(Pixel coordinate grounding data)
__________

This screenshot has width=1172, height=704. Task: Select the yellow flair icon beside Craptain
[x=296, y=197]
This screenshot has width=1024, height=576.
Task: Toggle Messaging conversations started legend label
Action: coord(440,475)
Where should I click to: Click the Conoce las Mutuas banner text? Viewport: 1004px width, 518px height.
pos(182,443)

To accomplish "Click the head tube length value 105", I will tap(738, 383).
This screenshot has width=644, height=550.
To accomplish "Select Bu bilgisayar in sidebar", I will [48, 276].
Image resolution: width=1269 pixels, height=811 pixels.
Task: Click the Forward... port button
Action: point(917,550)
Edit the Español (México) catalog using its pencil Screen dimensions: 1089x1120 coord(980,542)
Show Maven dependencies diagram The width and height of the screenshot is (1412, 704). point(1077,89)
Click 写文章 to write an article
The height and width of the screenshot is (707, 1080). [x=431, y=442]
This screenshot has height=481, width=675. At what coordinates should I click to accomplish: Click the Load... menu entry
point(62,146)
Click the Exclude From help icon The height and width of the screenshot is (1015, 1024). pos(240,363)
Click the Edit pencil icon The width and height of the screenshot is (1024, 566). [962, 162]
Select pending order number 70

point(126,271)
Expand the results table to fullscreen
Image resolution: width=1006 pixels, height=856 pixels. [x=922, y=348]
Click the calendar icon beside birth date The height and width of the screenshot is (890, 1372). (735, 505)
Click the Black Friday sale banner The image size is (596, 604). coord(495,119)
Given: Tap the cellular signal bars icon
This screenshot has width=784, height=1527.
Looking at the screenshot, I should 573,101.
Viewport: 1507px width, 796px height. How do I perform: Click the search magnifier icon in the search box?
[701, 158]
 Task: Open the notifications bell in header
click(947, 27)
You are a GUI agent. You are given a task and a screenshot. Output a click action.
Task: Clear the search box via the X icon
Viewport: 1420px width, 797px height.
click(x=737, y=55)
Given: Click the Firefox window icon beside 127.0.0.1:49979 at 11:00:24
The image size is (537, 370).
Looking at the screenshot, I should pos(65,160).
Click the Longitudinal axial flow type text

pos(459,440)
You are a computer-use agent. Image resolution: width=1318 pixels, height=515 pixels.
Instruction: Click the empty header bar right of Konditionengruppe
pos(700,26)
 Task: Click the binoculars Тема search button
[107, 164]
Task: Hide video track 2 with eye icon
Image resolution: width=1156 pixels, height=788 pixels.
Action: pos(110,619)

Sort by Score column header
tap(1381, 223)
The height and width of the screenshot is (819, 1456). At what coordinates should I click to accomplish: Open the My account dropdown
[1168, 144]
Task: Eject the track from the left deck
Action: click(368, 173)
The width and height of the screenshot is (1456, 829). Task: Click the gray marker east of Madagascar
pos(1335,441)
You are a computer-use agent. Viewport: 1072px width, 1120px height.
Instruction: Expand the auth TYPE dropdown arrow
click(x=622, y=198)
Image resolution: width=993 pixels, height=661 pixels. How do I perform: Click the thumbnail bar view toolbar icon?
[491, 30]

__________

Assigned task:
Nothing in the records may be altered; restate them word for word.

Answer area:
This screenshot has width=1172, height=704. Task: Select the yellow flair icon beside Craptain
[x=296, y=197]
This screenshot has width=1024, height=576.
Task: Toggle Messaging conversations started legend label
Action: coord(440,475)
Where should I click to: Click the Conoce las Mutuas banner text? Viewport: 1004px width, 518px height.
pos(182,443)

To accomplish "Click the head tube length value 105", I will tap(738, 383).
This screenshot has width=644, height=550.
To accomplish "Select Bu bilgisayar in sidebar", I will [48, 276].
Image resolution: width=1269 pixels, height=811 pixels.
Task: Click the Forward... port button
Action: point(917,550)
Edit the Español (México) catalog using its pencil Screen dimensions: 1089x1120 coord(980,542)
Show Maven dependencies diagram The width and height of the screenshot is (1412, 704). point(1077,89)
Click 写文章 to write an article
The height and width of the screenshot is (707, 1080). [x=431, y=442]
This screenshot has height=481, width=675. At what coordinates should I click to accomplish: Click the Load... menu entry
point(62,146)
Click the Exclude From help icon The height and width of the screenshot is (1015, 1024). pos(240,363)
Click the Edit pencil icon The width and height of the screenshot is (1024, 566). [962, 162]
Select pending order number 70

point(126,271)
Expand the results table to fullscreen
Image resolution: width=1006 pixels, height=856 pixels. [x=922, y=348]
Click the calendar icon beside birth date The height and width of the screenshot is (890, 1372). (735, 505)
Click the Black Friday sale banner The image size is (596, 604). coord(495,119)
Given: Tap the cellular signal bars icon
This screenshot has width=784, height=1527.
Looking at the screenshot, I should 573,101.
Viewport: 1507px width, 796px height. How do I perform: Click the search magnifier icon in the search box?
[701, 158]
 Task: Open the notifications bell in header
click(947, 27)
You are a GUI agent. You are given a task and a screenshot. Output a click action.
Task: Clear the search box via the X icon
Viewport: 1420px width, 797px height.
click(x=737, y=55)
Given: Click the Firefox window icon beside 127.0.0.1:49979 at 11:00:24
The image size is (537, 370).
Looking at the screenshot, I should pos(65,160).
Click the Longitudinal axial flow type text

pos(459,440)
You are a computer-use agent. Image resolution: width=1318 pixels, height=515 pixels.
Instruction: Click the empty header bar right of Konditionengruppe
pos(700,26)
 Task: Click the binoculars Тема search button
[107, 164]
Task: Hide video track 2 with eye icon
Image resolution: width=1156 pixels, height=788 pixels.
Action: pos(110,619)

Sort by Score column header
tap(1381, 223)
The height and width of the screenshot is (819, 1456). At what coordinates should I click to accomplish: Open the My account dropdown
[1168, 144]
Task: Eject the track from the left deck
Action: click(368, 173)
The width and height of the screenshot is (1456, 829). Task: Click the gray marker east of Madagascar
pos(1335,441)
You are a computer-use agent. Viewport: 1072px width, 1120px height.
Instruction: Expand the auth TYPE dropdown arrow
click(x=622, y=198)
Image resolution: width=993 pixels, height=661 pixels. How do I perform: Click the thumbnail bar view toolbar icon?
[491, 30]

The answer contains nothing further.